**Work to be completed:** Present every line of the entries below as a Markdown table with the columns Row and Entry line, numbering each row and omitting any blank lines.

**** Data supplied

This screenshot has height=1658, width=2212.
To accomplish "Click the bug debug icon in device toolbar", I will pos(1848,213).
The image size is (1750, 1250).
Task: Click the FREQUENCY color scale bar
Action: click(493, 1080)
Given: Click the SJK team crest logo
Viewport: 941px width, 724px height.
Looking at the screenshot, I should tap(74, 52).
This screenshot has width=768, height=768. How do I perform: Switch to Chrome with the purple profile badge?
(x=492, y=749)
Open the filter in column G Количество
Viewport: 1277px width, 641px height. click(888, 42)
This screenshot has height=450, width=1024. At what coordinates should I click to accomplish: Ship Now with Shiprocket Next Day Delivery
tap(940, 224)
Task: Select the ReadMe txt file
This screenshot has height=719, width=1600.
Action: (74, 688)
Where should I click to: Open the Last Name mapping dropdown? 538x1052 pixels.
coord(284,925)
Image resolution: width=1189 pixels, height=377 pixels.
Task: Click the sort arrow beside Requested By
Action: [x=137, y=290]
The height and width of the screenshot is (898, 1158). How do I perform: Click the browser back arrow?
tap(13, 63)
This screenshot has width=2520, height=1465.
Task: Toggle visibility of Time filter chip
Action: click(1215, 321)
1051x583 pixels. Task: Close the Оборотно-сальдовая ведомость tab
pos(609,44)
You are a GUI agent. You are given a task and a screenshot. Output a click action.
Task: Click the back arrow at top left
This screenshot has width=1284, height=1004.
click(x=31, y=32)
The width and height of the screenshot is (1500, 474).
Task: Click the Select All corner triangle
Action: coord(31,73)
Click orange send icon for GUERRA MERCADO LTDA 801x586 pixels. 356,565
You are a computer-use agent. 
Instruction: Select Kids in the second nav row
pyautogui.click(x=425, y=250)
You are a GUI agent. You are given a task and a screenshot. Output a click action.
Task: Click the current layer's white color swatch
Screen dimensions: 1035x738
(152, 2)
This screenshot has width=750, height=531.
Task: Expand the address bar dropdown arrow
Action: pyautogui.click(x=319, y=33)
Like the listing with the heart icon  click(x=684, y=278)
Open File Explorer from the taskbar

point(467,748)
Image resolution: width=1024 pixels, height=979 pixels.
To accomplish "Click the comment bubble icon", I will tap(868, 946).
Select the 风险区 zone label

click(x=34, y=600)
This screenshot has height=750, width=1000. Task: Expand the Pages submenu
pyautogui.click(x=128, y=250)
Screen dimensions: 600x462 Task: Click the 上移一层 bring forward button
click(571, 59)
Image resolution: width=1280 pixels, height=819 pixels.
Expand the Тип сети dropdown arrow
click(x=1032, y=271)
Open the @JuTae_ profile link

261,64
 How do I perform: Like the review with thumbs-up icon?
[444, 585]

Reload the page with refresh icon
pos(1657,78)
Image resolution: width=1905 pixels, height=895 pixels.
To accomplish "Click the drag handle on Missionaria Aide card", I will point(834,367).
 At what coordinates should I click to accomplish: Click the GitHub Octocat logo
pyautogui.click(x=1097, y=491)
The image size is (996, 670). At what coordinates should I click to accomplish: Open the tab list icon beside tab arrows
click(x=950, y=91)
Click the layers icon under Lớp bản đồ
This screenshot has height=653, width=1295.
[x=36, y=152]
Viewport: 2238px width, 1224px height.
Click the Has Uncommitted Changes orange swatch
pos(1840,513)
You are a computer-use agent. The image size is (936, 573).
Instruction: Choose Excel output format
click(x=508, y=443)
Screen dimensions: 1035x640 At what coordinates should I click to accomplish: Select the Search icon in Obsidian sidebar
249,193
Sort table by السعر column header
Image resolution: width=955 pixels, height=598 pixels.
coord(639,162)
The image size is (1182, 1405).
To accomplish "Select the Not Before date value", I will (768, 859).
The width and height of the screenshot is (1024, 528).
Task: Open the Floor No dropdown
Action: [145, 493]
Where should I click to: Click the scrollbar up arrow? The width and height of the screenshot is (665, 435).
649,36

********

**The reply:**
| Row | Entry line |
|---|---|
| 1 | This screenshot has height=1658, width=2212. |
| 2 | To accomplish "Click the bug debug icon in device toolbar", I will pos(1848,213). |
| 3 | The image size is (1750, 1250). |
| 4 | Task: Click the FREQUENCY color scale bar |
| 5 | Action: click(493, 1080) |
| 6 | Given: Click the SJK team crest logo |
| 7 | Viewport: 941px width, 724px height. |
| 8 | Looking at the screenshot, I should tap(74, 52). |
| 9 | This screenshot has width=768, height=768. How do I perform: Switch to Chrome with the purple profile badge? |
| 10 | (x=492, y=749) |
| 11 | Open the filter in column G Количество |
| 12 | Viewport: 1277px width, 641px height. click(888, 42) |
| 13 | This screenshot has height=450, width=1024. At what coordinates should I click to accomplish: Ship Now with Shiprocket Next Day Delivery |
| 14 | tap(940, 224) |
| 15 | Task: Select the ReadMe txt file |
| 16 | This screenshot has height=719, width=1600. |
| 17 | Action: (74, 688) |
| 18 | Where should I click to: Open the Last Name mapping dropdown? 538x1052 pixels. |
| 19 | coord(284,925) |
| 20 | Image resolution: width=1189 pixels, height=377 pixels. |
| 21 | Task: Click the sort arrow beside Requested By |
| 22 | Action: [x=137, y=290] |
| 23 | The height and width of the screenshot is (898, 1158). How do I perform: Click the browser back arrow? |
| 24 | tap(13, 63) |
| 25 | This screenshot has width=2520, height=1465. |
| 26 | Task: Toggle visibility of Time filter chip |
| 27 | Action: click(1215, 321) |
| 28 | 1051x583 pixels. Task: Close the Оборотно-сальдовая ведомость tab |
| 29 | pos(609,44) |
| 30 | You are a GUI agent. You are given a task and a screenshot. Output a click action. |
| 31 | Task: Click the back arrow at top left |
| 32 | This screenshot has width=1284, height=1004. |
| 33 | click(x=31, y=32) |
| 34 | The width and height of the screenshot is (1500, 474). |
| 35 | Task: Click the Select All corner triangle |
| 36 | Action: coord(31,73) |
| 37 | Click orange send icon for GUERRA MERCADO LTDA 801x586 pixels. 356,565 |
| 38 | You are a computer-use agent.  |
| 39 | Instruction: Select Kids in the second nav row |
| 40 | pyautogui.click(x=425, y=250) |
| 41 | You are a GUI agent. You are given a task and a screenshot. Output a click action. |
| 42 | Task: Click the current layer's white color swatch |
| 43 | Screen dimensions: 1035x738 |
| 44 | (152, 2) |
| 45 | This screenshot has width=750, height=531. |
| 46 | Task: Expand the address bar dropdown arrow |
| 47 | Action: pyautogui.click(x=319, y=33) |
| 48 | Like the listing with the heart icon  click(x=684, y=278) |
| 49 | Open File Explorer from the taskbar |
| 50 | point(467,748) |
| 51 | Image resolution: width=1024 pixels, height=979 pixels. |
| 52 | To accomplish "Click the comment bubble icon", I will tap(868, 946). |
| 53 | Select the 风险区 zone label |
| 54 | click(x=34, y=600) |
| 55 | This screenshot has height=750, width=1000. Task: Expand the Pages submenu |
| 56 | pyautogui.click(x=128, y=250) |
| 57 | Screen dimensions: 600x462 Task: Click the 上移一层 bring forward button |
| 58 | click(571, 59) |
| 59 | Image resolution: width=1280 pixels, height=819 pixels. |
| 60 | Expand the Тип сети dropdown arrow |
| 61 | click(x=1032, y=271) |
| 62 | Open the @JuTae_ profile link |
| 63 | 261,64 |
| 64 |  How do I perform: Like the review with thumbs-up icon? |
| 65 | [444, 585] |
| 66 | Reload the page with refresh icon |
| 67 | pos(1657,78) |
| 68 | Image resolution: width=1905 pixels, height=895 pixels. |
| 69 | To accomplish "Click the drag handle on Missionaria Aide card", I will point(834,367). |
| 70 |  At what coordinates should I click to accomplish: Click the GitHub Octocat logo |
| 71 | pyautogui.click(x=1097, y=491) |
| 72 | The image size is (996, 670). At what coordinates should I click to accomplish: Open the tab list icon beside tab arrows |
| 73 | click(x=950, y=91) |
| 74 | Click the layers icon under Lớp bản đồ |
| 75 | This screenshot has height=653, width=1295. |
| 76 | [x=36, y=152] |
| 77 | Viewport: 2238px width, 1224px height. |
| 78 | Click the Has Uncommitted Changes orange swatch |
| 79 | pos(1840,513) |
| 80 | You are a computer-use agent. The image size is (936, 573). |
| 81 | Instruction: Choose Excel output format |
| 82 | click(x=508, y=443) |
| 83 | Screen dimensions: 1035x640 At what coordinates should I click to accomplish: Select the Search icon in Obsidian sidebar |
| 84 | 249,193 |
| 85 | Sort table by السعر column header |
| 86 | Image resolution: width=955 pixels, height=598 pixels. |
| 87 | coord(639,162) |
| 88 | The image size is (1182, 1405). |
| 89 | To accomplish "Select the Not Before date value", I will (768, 859). |
| 90 | The width and height of the screenshot is (1024, 528). |
| 91 | Task: Open the Floor No dropdown |
| 92 | Action: [145, 493] |
| 93 | Where should I click to: Click the scrollbar up arrow? The width and height of the screenshot is (665, 435). |
| 94 | 649,36 |